New thinking demands that we ask even unsavory characters like Kim Jong Un, “how can I help you survive, so that we can all survive?” Every contact, including the Seoul Olympics, offers opportunities for connection. If we are strategically patient, North Korea will evolve without another Korean war. This is already happening as market forces and information technology gradually work their way into their closed culture.
The ultimate prevention of nuclear war, with North Korea or with anyone else, requires the complete, reciprocal, verified reduction of everyone’s nuclear weapons, first down below the nuclear winter threshold and then, long term, down to zero. Our own country must lead. Mr. Trump and Mr. Putin could put their odd affinity to good use by initiating a permanent nuclear disarmament conference, gradually enlisting the participation of the other 7 nuclear powers. The whole world would be rooting for success, instead of being terrified of us as it is at present. Confidence-building unilateral moves are possible. Former Secretary of Defense William Perry has argued that the United States would be more, not less, secure if we unilaterally eliminated our 450 ICBMs in silos, the land-based leg of our nuclear triad.
Writers like Steven Pinker and Nick Kristof have identified a host of trends that suggest the planet is moving gradually away from war. I want my country to help accelerate those trends, not slow them, or god help us, reverse them. We ought to have supported, rather than boycotted, the recent U.N. treaty outlawing nuclear weapons. 122 countries out of 195 have signed that treaty. Such an accord may at first seem to have no teeth, but history works in strange ways. In 1928, 15 nations signed the Kellogg-Briand pact, which outlawed all war. It was ratified, if you can believe it, by the United States senate in a vote of 85 to 1. It’s still in force, though it goes without saying that it has been honored more in the breach than in the observance.
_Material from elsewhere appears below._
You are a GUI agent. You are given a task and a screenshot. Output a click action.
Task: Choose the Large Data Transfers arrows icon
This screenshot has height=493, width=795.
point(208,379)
But that supposedly pie-in-the-sky document supplied the legal foundation for convicting the Nazis of crimes against peace during the Nuremberg trials.
The same engines which power our missiles have also propelled us into space, allowing us to see the earth as a single organism—a sane, powerful, complete picture of our interdependence. What we do to our adversaries we do to ourselves. It is the work of our time to seed this new thinking into even our most Machiavellian survival calculations—to put ourselves in each other’s shoes as Secretary McNamara said. The universe did not bring our planet through a 13.8 billion-year process for us to end it in a self-administered omnicide. The dysfunctionality of our present leader only serves to make clearer the dysfunctionality of the nuclear deterrence system as a whole.
Our representatives need to hear a lot of us ask for open hearings on nuclear policy, especially nuclear winter, the self-defeating madness of “strategies” like launch-on-warning, and the prevention of nuclear war by error.
The established worldview is that people of good will are trying to build King’s beloved community, and that nuclear deterrence protects that fragile community from a dangerous world. King would have said that nuclear deterrence itself is a huge part of the danger. If we here in the United States came to terms with the original sin of our racism and violence, we would look at the North Korean challenge with different eyes, and they might even see us differently too. We are either drifting toward unparalleled catastrophe or doing our best to build King’s beloved community—worldwide.